Banken hebben op dezelfde manier de globalisering mogelijk gemaakt.
Europese bedrijven kregen leningen van banken om fabrieken te bouwen in lagelonenlanden. In Europa verdwenen banen en in Azië begon een Industriële revolutie, waarbij miljoenen mensen naar de steden trokken om tegen lage lonen slavenarbeid te verrichten.
Banken hebben ook ruimtevaartprogramma’s mogelijk gemaakt. Regeringen leenden van banken om wetenschappers raketten en satellieten te laten bouwen. Een kleine lokale economie kan nooit genoeg arbeid investeren (en ruilmiddel opzij zetten) voor zo’n grote onderneming.
Geld is niet langer een ruilmiddel. Geld is een middel om bepaalde activiteiten en projecten, die de mensen uit zichzelf niet willen en kunnen doen mogelijk te maken. Met het tovermiddel geld kun je mensen laten werken aan pyramides en atoomwapens. Met het tovermiddel geld kunnen dictators en politici hun eigen persoonlijke ambities nastreven en hun plannen tot uitvoer brengen. Ze hoeven alleen een klein select groepje politici en bankiers te overtuigen.
De afgelopen 10 jaar is er door banken en politici ontzaggelijk veel nieuw geld gecreëerd in de vorm van leningen. Met dat nieuwe geleende geld worden projecten om moeilijk winbare olie en gasvoorraden te exploiteren mogelijk gemaakt. Het is een truuk om op de korte termijn, fossiele brandstoffen te winnen met een laag energierendement (EROEI ofwel Energy Return On Energy Investment). Het energierendement is zo laag, dat de economie zich eigenlijk niet kan permitteren om die moeilijk winbare olie en gasvoorraden uit de aardkorst te halen. Dankzij de toverkracht van geld wordt het mogelijk dit wel te doen: dit is de zogenaamde koolstof-zeepbel (carbon-bubble)
Contant, bestaand geld afschaffen?
De toverkracht van geld gaat verloren als mensen alternatieve ruilmiddelen bedenken. Kleinschalige lokale ruilhandel en digitale munten zoals Bitcoin zorgen ervoor dat mensen minder afhankelijk worden van het officiële geld dat door regeringen en banken wordt gecontroleerd.

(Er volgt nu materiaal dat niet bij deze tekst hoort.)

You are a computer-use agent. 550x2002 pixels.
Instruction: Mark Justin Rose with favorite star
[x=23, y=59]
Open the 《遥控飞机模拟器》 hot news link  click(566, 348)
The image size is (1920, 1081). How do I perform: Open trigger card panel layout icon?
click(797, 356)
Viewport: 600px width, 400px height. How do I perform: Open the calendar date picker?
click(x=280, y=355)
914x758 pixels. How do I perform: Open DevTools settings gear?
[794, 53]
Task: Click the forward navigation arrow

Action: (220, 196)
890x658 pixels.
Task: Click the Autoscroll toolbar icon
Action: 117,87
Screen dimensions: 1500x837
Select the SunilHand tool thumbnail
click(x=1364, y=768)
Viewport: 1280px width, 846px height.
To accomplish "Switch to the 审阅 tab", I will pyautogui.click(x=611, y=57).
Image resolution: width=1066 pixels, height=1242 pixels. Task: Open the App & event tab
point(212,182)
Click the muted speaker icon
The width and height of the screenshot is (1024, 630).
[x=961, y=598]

Eigenlijk is contant geld, dat in de economie circuleert ook al een bedreiging voor de toverkracht van geld. Dat oude, contante geld wordt door mensen hoofdzakelijk gebruikt voor onderlinge handel en betalen voor onderlinge diensten.
Harvardprofessor Ken Rogoff pleit ervoor om het contante geld af te schaffen: op die manier kan de overheid de informele economie tussen burgers onderling kleiner maken.
Rogoff stelt dat contant geld hoofdzakelijk gebruikt wordt door misdadigers en drugshandelaren. Dat is een mooi smoesje, maar natuurlijk wel schromelijk overdreven.
Politici en bankiers willen af van het contante en oude geld dat in de wereld circuleert. Dat contante geld wordt niet gebruikt voor de doeleinden en projecten, die ze nastreven, zoals de winning van olie en gas.
Het EIA becijfert dat er de komende 20 jaar meer dan 48 biljoen dollar nodig is om in de energiebehoefte van de wereldeconomie te voorzien. Er zal dus nog ontzaggelijk veel geld geleend moeten worden om het geglobaliseerde, economische systeem overeind te houden.
En we hebben heel veel mensen nodig, die een carriere kiezen in de olie- en gaswinning. Het is lastig als die mensen op een andere manier, in de samenleving evenveel geld kunnen verdienen. Het contante geld dat mensen nu gebruiken om elkaar in te huren kan maar beter verdwijnen, zodat alleen banken en politici kunnen bepalen waar mensen voor werken. Een economie, die draait op geleend geld, is veel beter in een bepaalde richting te sturen door een klein groepje politici of machthebbers.